When This is All Over, Everyone Should Make a Concerted Effort to Return to Civility

Impact

As of this writing, it's 9:20 p.m. (CT) on Monday, November 5, 2012. I am tired from my workout. I am tired from a long day at law school. Most of all, I am tired of this grueling, negative, polarizing election.

For many across the country, particularly us on PolicyMic, the 2012 election was not limited to the conventions, debates, and some "sporadic" opinion polls. If you're anything like me you've been following election developments since at least 2011, when the earliest Republican contenders began to emerge, and politics in general for far longer. And no matter what your political slant, there's one thing we can all agree on: this election has been one of unprecedented vitriol, from the two men at the top of the ticket down to local office-seekers to the many American citizens determined to ensure — or deny — their candidates success.

Thankfully, for most of my time on PolicyMic, the rancor was minimal, if it even existed at all. Articles were thoughtful, members courteous, and disagreement was expressed with reason and class instead of attacks and immaturity. The civil culture of the site is one reason I became enamored with it. Unlike my experience commenting over at Politico, for example, those who disagreed with me here respected my own opinion and were able to justify theirs with evidence, whether through links to interesting articles or citing salient statistics. In short, it was the perfect medium for reasoned political discourse with writers and thinkers representing the entire political spectrum.

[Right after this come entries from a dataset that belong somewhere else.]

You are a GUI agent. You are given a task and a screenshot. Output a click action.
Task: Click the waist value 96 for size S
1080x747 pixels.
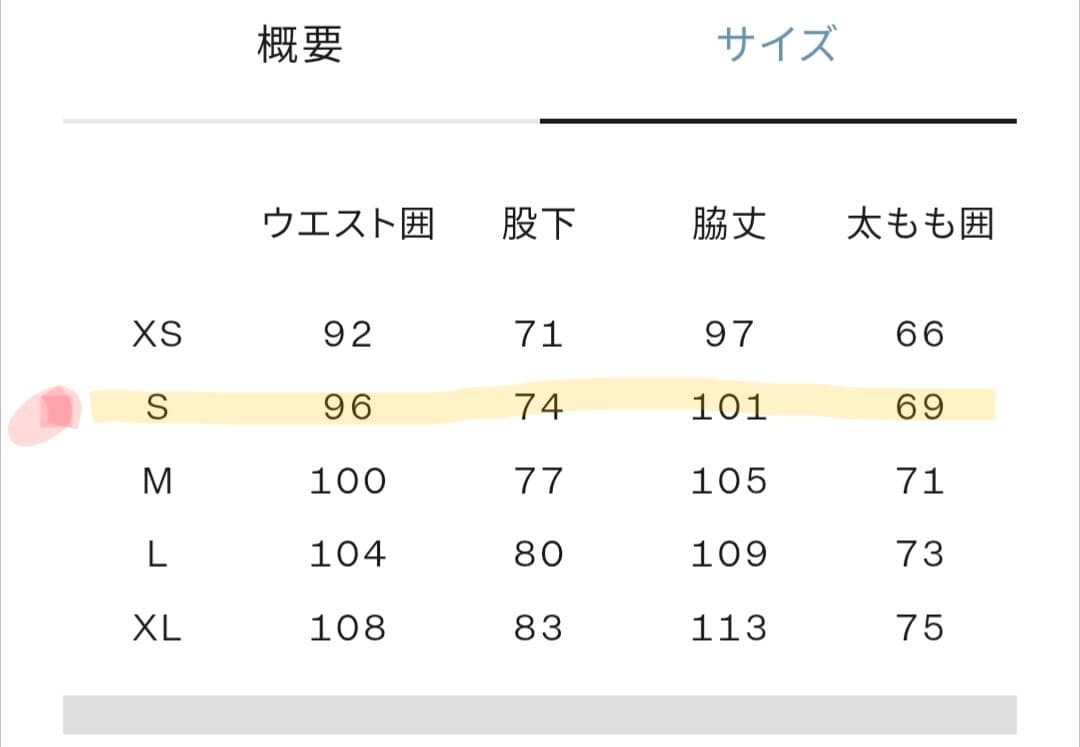345,407
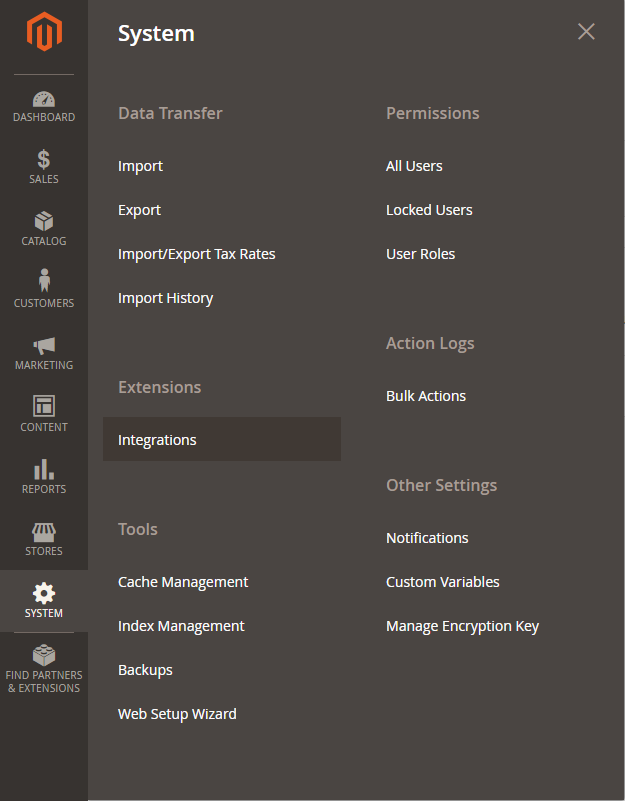Open the Sales dollar icon
The width and height of the screenshot is (625, 801).
tap(44, 160)

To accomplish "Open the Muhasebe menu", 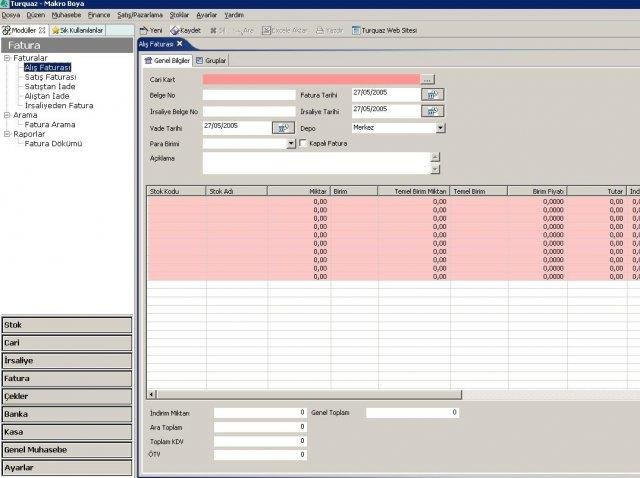I will (66, 15).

While the resulting trend was certainly not monlithic, as 2012 neared there was a clear reduction in the quality of discourse as partisanship spiked. Logical dissent became secondary to ad hominem assaults; articles begged the question and employed questionable logic and cherry-picked data; and comments relied on red herrings to distract from articles' actual conclusions. I myself was denigrated as a bumpkin who had fallen off a beet wagon. Now, I have nothing against beets or bumpkins, but for the record I'm a Chicago guy who prefers alternative produce. Meanwhile, in another instance someone wrote that no one would believe my lies, though what lies I had told and why people wouldn't believe them (if they were in fact lies) were details that sadly went unspecified.

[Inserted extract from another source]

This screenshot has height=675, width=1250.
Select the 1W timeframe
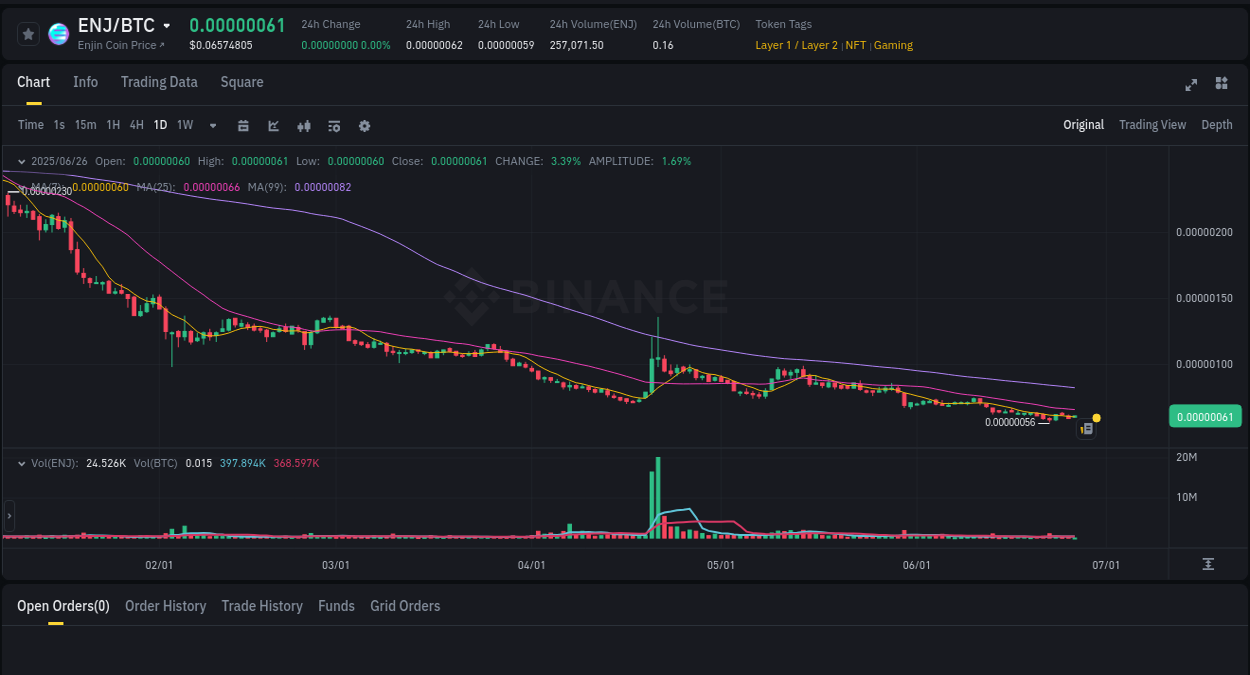tap(184, 125)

So as I sit here writing this, with no knowledge of the victor, my simple request is this: regardless of whether your choice candidate wins or loses, make a concerted effort to increase the quality of your arguments, reduce the scurrility of your dissents, and help maintain moderation in thought and word.

I am neither victoriously sitting comfotably in an Ivory Tower passing judgment on those who disagree with me nor depressingly requesting mercy from the winning side. Rather, I am specifically appealing now, before the polls even open, for a return to normalcy or perhaps even a grand step forward —- if not for the country at large then at least for us on PolicyMic. For, as everyone who frequents this site knows, we are not like other political afficionados and pundits who will no doubt double down on their ideologies and continue the mud-slinging long after this election concludes. Here we have our beliefs and convictions, yes, but at the very least on PolicyMic we can confidently express our own opinions while simultaneously exposing ourselves to dissenting voices equally valid in their own speech. Maybe once or twice your minds have been changed through interactions on the site. I know mine has.

And that's what makes America truly great — not blind patriotism or a huge economy, not our social safety net or our unbeatable national defense, but the expression of diverse opinions whose complex, implacable dialectic propels our country forward.

Today the yard signs and bumper stickers come down, but the passions and intensity will undoubtedly remain undiminished. Let's get back to doing what we do best.